A second key feature of our results is that effects of performance labels are concentrated among a particularly disadvantaged group of urban, low-income students. However, the relatively rare data on college plans permits us to explore a dimension of heterogeneity that is not part of standard student demographic profiles. We find that these effects are particularly large for students who do not plan to attend a four-year college after high school. The college enrollment decisions of this group appear to be especially sensitive to performance labels. We find no such effects of labeling for higher-income students or students attending suburban schools. Although only about 8 percent of students in the state are urban, low-income students without college-going plans, this group is a particularly important one for policymakers given the very high economic payoff to education credentials and the concerns nationally about upward mobility and educational inequality.

A third key feature is that labeling appears to matter more for students at the top or the bottom of the test score distribution. This suggests two complementary explanations. First, consistent with Zafar (2011), extreme performance information such as labels like Warning or Advanced may be especially salient to students or to their teachers. Alternately, schools may emphasize getting students over the proficiency cutoff and keeping them there (Neal and Schanzenbach 2010). To the extent that schools focus attention on “bubble kids” on either side of the Proficient cutoff, we would expect any effects of labeling at this middle cut-point to be muted.

Importantly, although we find that the label itself matters, we cannot determine precisely the mechanisms through which these effects operate. For example, students could respond directly, feeling encouraged or discouraged as a result of their performance. Parents, teachers, or school policies may also respond, producing indirect effects on student outcomes. Our results do suggest that at least part of the effect operates through student—rather than teacher—responses. The reason is that the effects of performance labels on students’ subsequent educational decisions are stronger for students without four-year college expectations even in models with school fixed effects.20 Since teachers are unlikely to know directly about students’ college expectations, this pattern is inconsistent with the hypothesis that the observed effects stem primarily from teachers’ responses to students’ performance labels. At a minimum, any such effects must interact with the attitudes and behaviors of the students themselves.
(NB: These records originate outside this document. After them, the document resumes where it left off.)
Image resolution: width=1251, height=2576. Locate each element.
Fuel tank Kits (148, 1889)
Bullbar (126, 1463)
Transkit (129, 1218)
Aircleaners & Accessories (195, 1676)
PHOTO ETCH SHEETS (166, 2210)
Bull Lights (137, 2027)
In addition to the causal evidence about how students update their educational investment decisions, our findings have an important methodological implication for research that aims to identify the causal effects of policy interventions using a regression-discontinuity strategy. Often researchers take advantage of policies that assign students to treatment based on whether their value on a continuous forcing variable such as a test score falls below (or above) a particular cutoff. If individuals respond to performance labels on these tests, then estimates of the intervention’s effects will be confounded with the effect of the labeling itself. In short, our paper presents evidence that mechanisms, including emotional responses, may be at play when students are assigned to groups based on test score performance. As a result, using such test score classifications as an exogenous source of assignment to treatments may produce biased estimates of the relevant treatment effects. In all cases, researchers must think carefully about the range of pathways through which assignment to treatment in a quasi-experimental design may affect student outcomes other than through the treatment itself.

Finally, this paper has substantive implications for policymakers. The labels we examine provide information about student performance relatively late in their academic careers. That students respond to these labels suggests that high school is not too late for educational interventions that influence college-going. The fact that dividing a continuous performance distribution into discrete categories affects the post-secondary educational enrollment decisions of urban, low-income students is clearly an important, unintended consequence of state testing policies as they have been implemented. Of particular concern is the finding that receiving a lower label appears to discourage students at the bottom of score distribution. Finding ways to support such students seems especially important. In order to formulate clear policy responses to the evidence that performance labels matter, though, it is important to learn whose behaviors are responding to the labels and the specific mechanisms through which the labels affect subsequent educational outcomes.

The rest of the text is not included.